Why feel guilt about doing the right thing?
It’s clearly necessary, for his safety and well-being, to put him in a place where they keep an eye on him.
Can you find a place that has a big yard and a pretty big building (or set-aside memory care wing) where he can wander safely when the mood strikes him?

You could take him out often for dinners, going to movies, maybe fishing, etc.

If you doubt that’s the right thing to do, ask yourself what he would have done 25 years ago had he been the primary caregiver for somebody in the family he loved.
 
I Just went through this with my Dad. About 4 years ago his dementia became bad enough he just wasn't safe any longer. He also became a danger to himself and to my mother.
They were in FL, so I had to go get them and move them up here. Putting him in a memory care facility was one of the most difficult things I've ever had to do. We moved my Mom into our house. She spent 8-10 hrs a day, 7 days a week caring for him at that facility. He lasted 4 years, slowly declining until he finally passed away in August.
Remember the man he was, you have to make the tough calls, you know he would, if he could.
I hope he qualifies for Medicaid, my Father did not, and it was unbelievably expensive, drained all my parents savings and retirement, and some of mine. I dont have a very high opinion of the care provided at most of these memory care facilities, keep an eye on him, dont be afraid to call them out if you dont like what you see.
Hang in there, your doing what needs to be done for his well being.
 
Do not assume he will be safe. Keep a close eye on him and his weight and skin after you put him in.

If they let him dehydrate and/or stop eating enough protein he will tailspin very quickly. In some places the staff doesn’t watch the hydration and nutrition if no one is complaining.

But it sounds like you gotta put him somewhere.

I watched my mother look after her Alzhimers mother for ten years. Very tough duty.

This is what I am also dealing with now. I can't make sure he eats and drinks and I know he is not. I do have to something. I can't move him in with me as it would destroy my family.

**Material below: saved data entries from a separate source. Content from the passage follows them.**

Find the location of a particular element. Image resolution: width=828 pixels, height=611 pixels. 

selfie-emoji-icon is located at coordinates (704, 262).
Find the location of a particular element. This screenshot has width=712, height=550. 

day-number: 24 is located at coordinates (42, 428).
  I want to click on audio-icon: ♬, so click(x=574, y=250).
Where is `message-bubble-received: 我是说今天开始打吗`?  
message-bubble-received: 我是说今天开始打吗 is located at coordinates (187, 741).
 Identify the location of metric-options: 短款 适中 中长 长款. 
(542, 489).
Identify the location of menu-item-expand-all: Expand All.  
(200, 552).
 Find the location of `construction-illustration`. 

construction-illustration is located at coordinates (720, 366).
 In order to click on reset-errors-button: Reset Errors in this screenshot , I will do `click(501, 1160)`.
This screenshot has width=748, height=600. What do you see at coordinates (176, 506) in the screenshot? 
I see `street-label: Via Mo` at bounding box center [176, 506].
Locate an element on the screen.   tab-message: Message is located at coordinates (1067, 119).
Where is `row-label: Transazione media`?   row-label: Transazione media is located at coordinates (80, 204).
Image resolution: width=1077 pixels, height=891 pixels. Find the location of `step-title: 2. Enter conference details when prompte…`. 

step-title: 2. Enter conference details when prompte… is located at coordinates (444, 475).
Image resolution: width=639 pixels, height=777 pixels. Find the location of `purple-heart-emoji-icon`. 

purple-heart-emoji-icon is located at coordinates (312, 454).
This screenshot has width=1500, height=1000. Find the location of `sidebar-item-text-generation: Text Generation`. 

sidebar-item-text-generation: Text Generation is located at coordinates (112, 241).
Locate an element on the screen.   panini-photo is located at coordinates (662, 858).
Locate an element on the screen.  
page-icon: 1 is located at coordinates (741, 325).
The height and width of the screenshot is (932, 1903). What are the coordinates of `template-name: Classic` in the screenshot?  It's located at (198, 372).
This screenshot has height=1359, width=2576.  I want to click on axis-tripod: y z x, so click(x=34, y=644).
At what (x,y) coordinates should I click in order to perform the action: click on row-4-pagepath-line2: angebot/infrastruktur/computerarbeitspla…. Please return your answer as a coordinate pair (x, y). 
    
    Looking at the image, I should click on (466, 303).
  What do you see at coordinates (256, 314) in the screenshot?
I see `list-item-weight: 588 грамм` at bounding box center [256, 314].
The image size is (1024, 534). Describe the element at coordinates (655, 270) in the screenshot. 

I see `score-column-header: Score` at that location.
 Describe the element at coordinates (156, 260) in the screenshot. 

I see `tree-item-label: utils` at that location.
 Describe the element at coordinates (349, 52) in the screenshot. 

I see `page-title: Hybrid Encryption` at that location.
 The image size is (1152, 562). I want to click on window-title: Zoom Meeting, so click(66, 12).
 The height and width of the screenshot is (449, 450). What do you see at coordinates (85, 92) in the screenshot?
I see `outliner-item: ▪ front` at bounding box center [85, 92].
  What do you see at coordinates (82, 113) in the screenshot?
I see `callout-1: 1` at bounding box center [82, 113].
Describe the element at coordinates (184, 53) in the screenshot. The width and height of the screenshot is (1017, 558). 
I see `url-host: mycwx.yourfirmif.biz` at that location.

If you move him into an assisted living home, I think Medicaid will pay a good bit towards it. http://www.wikipedia.org/wiki/Medicaid

This is our hope.

It's very hard and very necessary. Keep a close eye and visit a lot, but before complaining about the staff's shortcomings remember how hard it was before, and ask whether he's in better or worse care. That was our struggle -- constantly forgetting that the "bad" care was light years more advanced than what we could do at home.

Hang in there . . . .

Honestly the care he receives will probably be better even if sub par. This facility is about 45 mins away. I do know families who have had loved ones there. I also know members of the staff and while I know there is always a chance it's comforting to know.
 
You know it's the right thing. The only guilt I felt was grief at not being able to "fix" the situation. It's very very very hard to watch your former protectors need your protection. I know first hand.
Find the best place you can as close as you can and as others have said, go OFTEN and at different times so the staff never knows when to expect you.